:: PROBLEM TO SOLVE ::
Could you continue the comment thread about poutine cheese curds from the point where it stops?

:: PASSAGE TO READ ::
== == ==

What's the OG cheese taste like? Is it even close enough to another, more universal cheese? 🤔

[–] [email protected] 8 points 1 year ago

It's incomplete cheddar in fact! It's way more salty too!

[–] [email protected] 6 points 1 year ago

This exactly, every time I tell someone that the cheese down in the states isn't right, they don't believe me.

I LOVE poutine and every time I'm in Canada I get as much of it as possible lol

[–] [email protected] 3 points 1 year ago (2 children)

The cheese is nothing special, it's basically cheddar in non-brick form. If poutine was popular in the states there could be a booming curd market in no time

[–] [email protected] 5 points 1 year ago

It's not that it's not in a brick form, it's also "not finished"... Around here there's a small cheese maker that even sells it one step earlier in the preparation, so it's like having just the small grains from cottage cheese, they serve it in its whey, still warm, people eat it with chips and it's even more squeaky than the curds used for poutine!

[–] [email protected] -1 points 1 year ago* (last edited 1 year ago) (1 children)

It turns out I was wrong. The problem with Quebec curd cheese outside of Quebec is not that it is un pasteurized. It is that it does not have a holding period long enough to meet the food safety regs.

~~It is unpasteurized "raw" cheese. Which is why it is different. It is actually illegal to sell in many places due to not having been pasteurized.~~

[–] [email protected] 4 points 1 year ago (1 children)

It’s made from fresh pasteurized milk so I have no idea what you’re talking about buddy.

[–] [email protected] 1 points 1 year ago (1 children)

== == ==

:: PROVIDED MATERIAL ::
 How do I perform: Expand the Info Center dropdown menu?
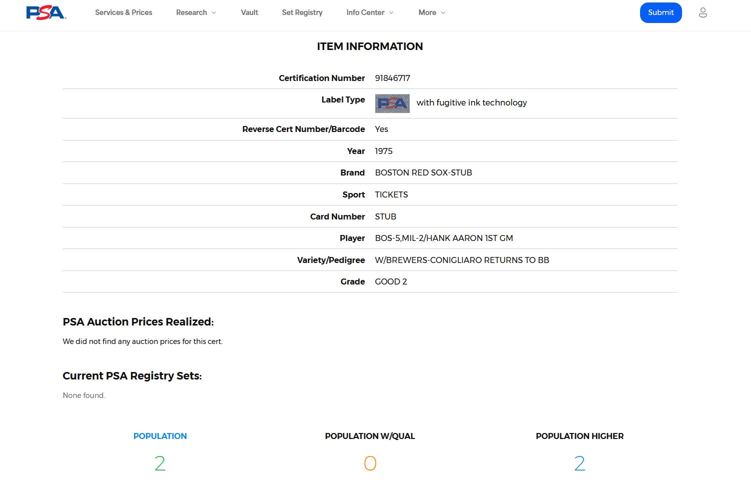(370, 13)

== == ==

:: FINAL RESULT ::
I'm always happy to admit when I'm wrong and this time I am.

It is not the lack of pasteurization that makes Quebec cheese curds problematic in Alberta. It is the fact that it was not held for the 60 days required by their food safety laws.

[–] [email protected] 2 points 1 year ago (1 children)

Where did you find that fact?

Can you link it because I’d enjoy reading it.

[–] [email protected] 1 points 1 year ago* (last edited 1 year ago) (1 children)

https://albertamilk.com/ask-dairy-farmer/rules-around-cheese-made-raw-milk-alberta-can-sold-stores-can-served-restaurants/

[Edit: This one is helpful for understanding why I was confused. As a quebecer who lived in alberta for many years it always struck me as odd that the local cheese factory said they could not sell us curd because it was illegal. And the timeline of me learning that is right around when this law was changed.

https://www.theglobeandmail.com/news/national/quebec-to-allow-raw-milk-cheeses/article1058318/ ]

[–] [email protected] 3 points 1 year ago

That’s from cheese made using raw milk.

Cheese curds are not made from raw milk, it’s been pasteurized.